Document passage.

--------------------------------------------------

Local metadata cache for incremental backup

CrendKing · September 10, 2021, 11:01am

A few months ago, there’s a post about Kopia in Hacker News. Someone mentioned that it’d nice if Kopia has separate metadata files from data files so that he can upload the data files to Amazon S3 while keeping metadata locally for incremental backup. The point is that some tiers of S3 (e.g. Glacier) is extremely cheap for storage and ingress requests, but very expensive for egress data transfer.

Jarek replied that Kopia can easily cache the metadata locally for those purposes. If I understand correctly, this is the $KOPIA_CACHE_DIRECTORY directory? If I keep these directories locally, is it guaranteed that Kopia would always use the local copies of the n and q files unless there’s cache miss, in which case a download from remote repo would happen?

If the cache directory is not for that purpose, is there a mechanism to keep a copy of metadata files locally in the current version?

Side question: if I use local filesystem repo, the cache would be pointless since Kopia can just access the source, right? If so, is there a way to disable cache for local filesystem repo?

--------------------------------------------------

Extracted data.
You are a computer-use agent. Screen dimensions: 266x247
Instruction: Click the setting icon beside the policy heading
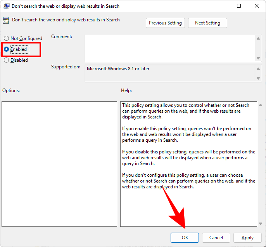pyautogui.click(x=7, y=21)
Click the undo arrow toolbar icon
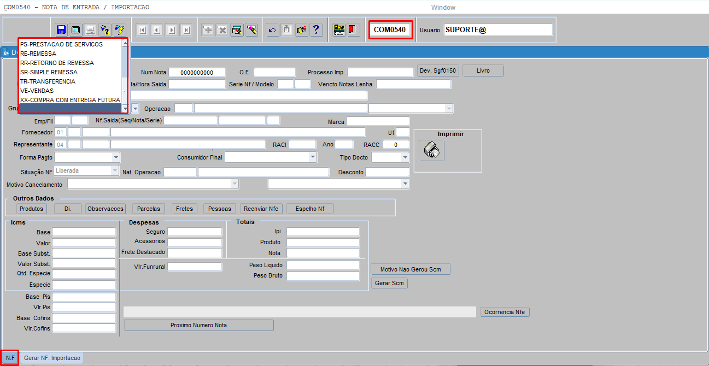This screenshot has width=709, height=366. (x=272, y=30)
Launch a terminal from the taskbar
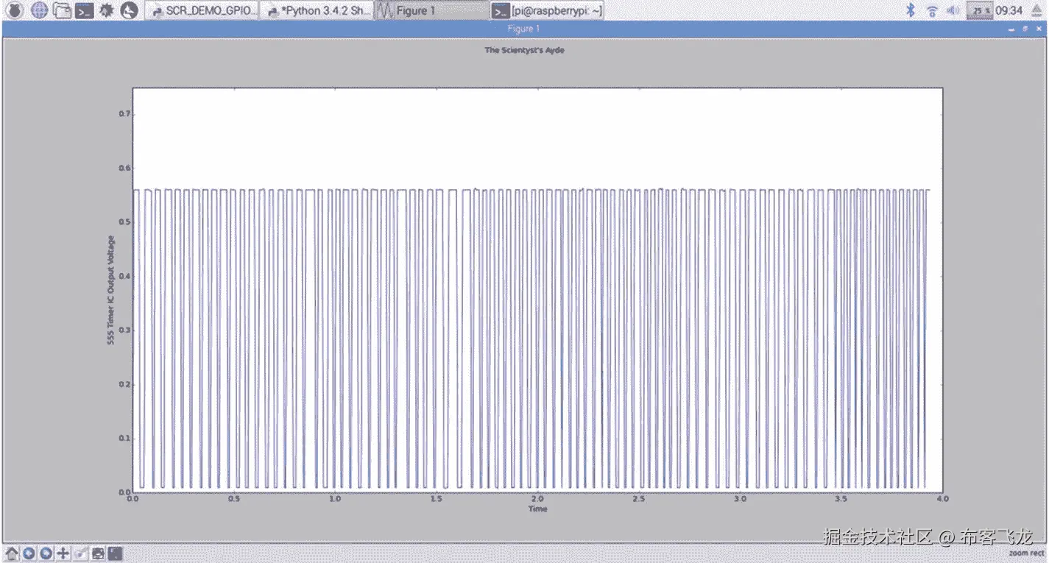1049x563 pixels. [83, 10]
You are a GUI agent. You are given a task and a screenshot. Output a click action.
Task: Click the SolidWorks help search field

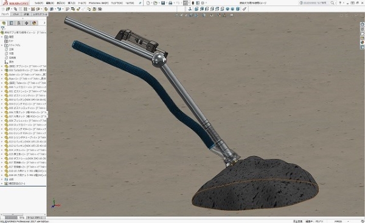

--------------------------------------------------

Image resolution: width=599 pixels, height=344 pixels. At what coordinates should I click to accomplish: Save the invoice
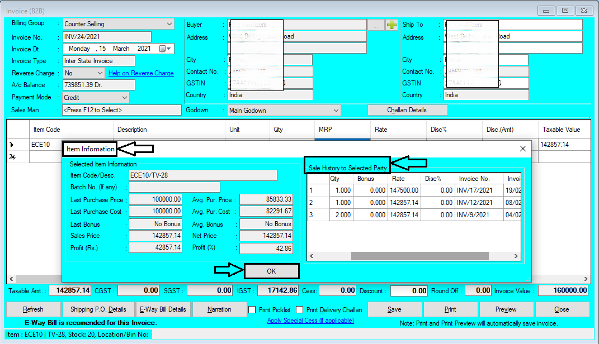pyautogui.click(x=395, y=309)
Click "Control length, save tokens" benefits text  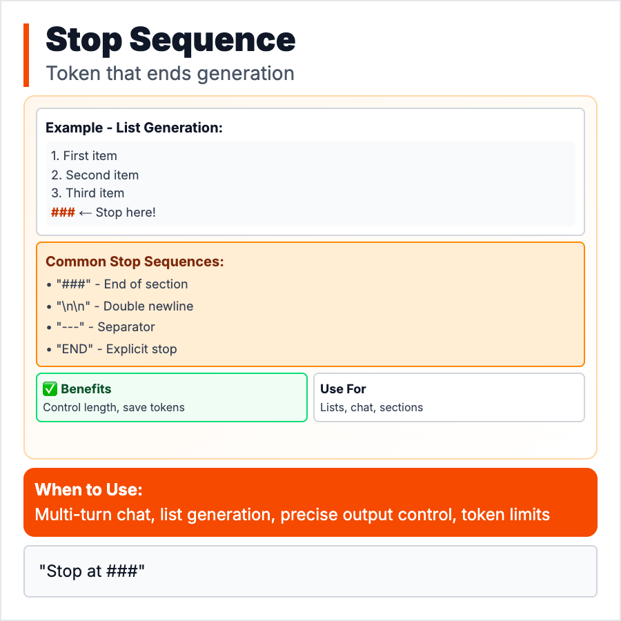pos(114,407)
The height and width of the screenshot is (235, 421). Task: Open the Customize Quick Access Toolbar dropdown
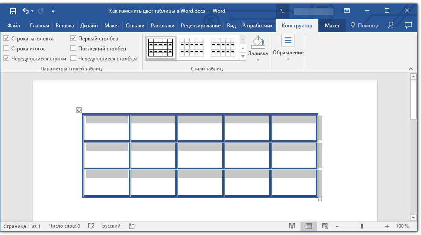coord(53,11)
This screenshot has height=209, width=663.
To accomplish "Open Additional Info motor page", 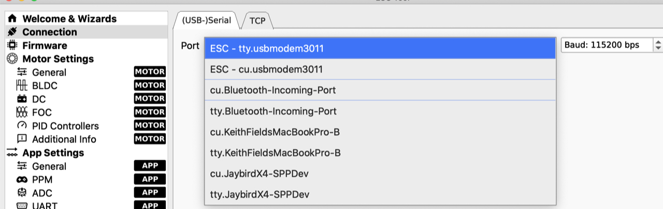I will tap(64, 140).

--------------------------------------------------

Tasks to carry out.
**a.** Shorten the paragraph of the Kopia cache post that begins "A few months ago," and keep its main facts.
**b.** Pick up the Kopia cache post after its last line, the side question about local filesystem repos, and keep it going.

Results of the tasks.
**a.** A Hacker News post about Kopia led someone to suggest keeping metadata files separate from data files. That way, data files could go to Amazon S3 while the metadata stays local for incremental backup. Some S3 tiers, such as Glacier, cost very little for storage and ingress requests but a lot for egress data transfer.

**b.**
CrendKing · September 14, 2021, 9:32am

So I cloned Kopia repo locally, changed the code to support storage class when calling PutObject on S3, then proceed to test if this simple change would work. Unfortunately it doesn’t due to some class not allowing GET.

If I directly supply --storage-class=DEEP_ARCHIVE during repository create s3 command, it will end with error “kopia.exe: error: unable to connect to repository: error connecting to repository: unable to read format blob: unable to complete GetBlob(kopia.repository,0,-1) despite 10 retries, last error: The operation is not valid for the object’s storage class, try --help” Looks like Kopia do some read-after-write operations on S3.
If I --storage-class=STANDARD during repository create s3, I can create the repo. All objects are stored in standard storage class. Now if I change the storage class option in the repo JSON on the fly, then create snapshot, new objects will indeed be stored in the new storage class.
Unfortunately, if the storage class is in Glacier, creating snapshot results in this error: “error running maintenance: error running maintenance: unable to get maintenance params: error looking for maintenance manifest: unable to load manifest contents: error loading manifest content: error getting cached content: unable to complete GetBlob(q872c39f3462b6c40d83b46ced9e7ee78-sbf7032cc1d0a2125108,0,-1) despite 10 retries, last error: The operation is not valid for the object’s storage class”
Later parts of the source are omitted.